TASKS FOR THIS EXERCISE —
1. Could you rewrite the article about Travis Brown, beginning at the words "Travis Brown had" and stopping after "to do that.", with "Brown" changed to "Browne" everywhere it occurs?
2. Can you continue the article about Travis Brown's quarterback tutoring from the point where it stops?

SELECTED TEXT —
Travis Brown had to find a way to stay involved with football.
After a six-year NFL career, a one-year stint as a radio commentator for the NAU football team and a season working as an offensive coordinator at a Valley high school, Brown wasn’t sure how he was going to do that.
The former backup to NFL Pro Bowlers Peyton Manning and Drew Bledsoe was then approached by some parents who wanted Brown to tutor their young quarterbacks. Brown happily obliged and began giving a few lessons here and there.
Now, just a couple of years after he made a few parents happy, Brown has had a major hand in getting two former college quarterbacks NFL gigs.
“It’s interesting how it came together,” Brown said. “I had a few people approach me to work with their kids and do quarterback lessons. I thought it was a great idea and a way for me to stay involved with the game. I had some success working with them and then it just kind of evolved into me doing it more and more with guys of all ages.”
Before the 2009 NFL Draft, Brown worked with former Rutgers signal-caller Mike Teel, who was a sixth-round draft pick of the Seattle Seahawks. Teel’s agent was pleased with his client’s progress and then sent Brown another quarterback to work with in December when Fordham’s John Skelton headed to Phoenix.

MATERIAL —
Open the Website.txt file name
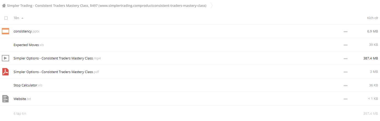 coord(22,99)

FINAL ANSWERS —
1.
Travis Browne had to find a way to stay involved with football.
After a six-year NFL career, a one-year stint as a radio commentator for the NAU football team and a season working as an offensive coordinator at a Valley high school, Browne wasn’t sure how he was going to do that.

2.
Brown helped Skelton prepare for the NFL Scouting Combine and after a strong performance at the combine, Skelton was picked by the Arizona Cardinals in the fifth round of last month’s NFL Draft.
Brown and Skelton worked together three or four times a week, working on Skelton’s footwork when dropping back from center after Skelton worked in a shotgun-first offense at Fordham and on Skelton’s arm angle, among other things.
At 6-foot-5, 243 pounds, Skelton’s size jumped out at Brown when he first started watching film of the quarterback.
“I’ve seen a lot of guys at his size that don’t have a strong arm,” Brown said. “But when I saw him throw, I said ‘holy cow, this guy has some serious arm strength.’
“When I work with guys like John, obviously he’s made it to that point by being a really good quarterback. All I’m there to do is make them a little more efficient, help with the interview process they are going to go through and show them some of the drills they’re going to see.”
When Brown left the broadcast booth after the 2007 season, working with future NFL quarterbacks one-on-one is the last thing he thought he would be doing.
Brown was planning on joining NAU’s coaching staff, but that plan fell through. The former Lumberjack, who is the school’s all-time leader in passing yards (11,440) and touchdowns (86), decided to relocate his family to the Valley and took a job as the offensive coordinator at Peoria Sunrise Mountain.
But, for Brown, the time couldn’t have been worse.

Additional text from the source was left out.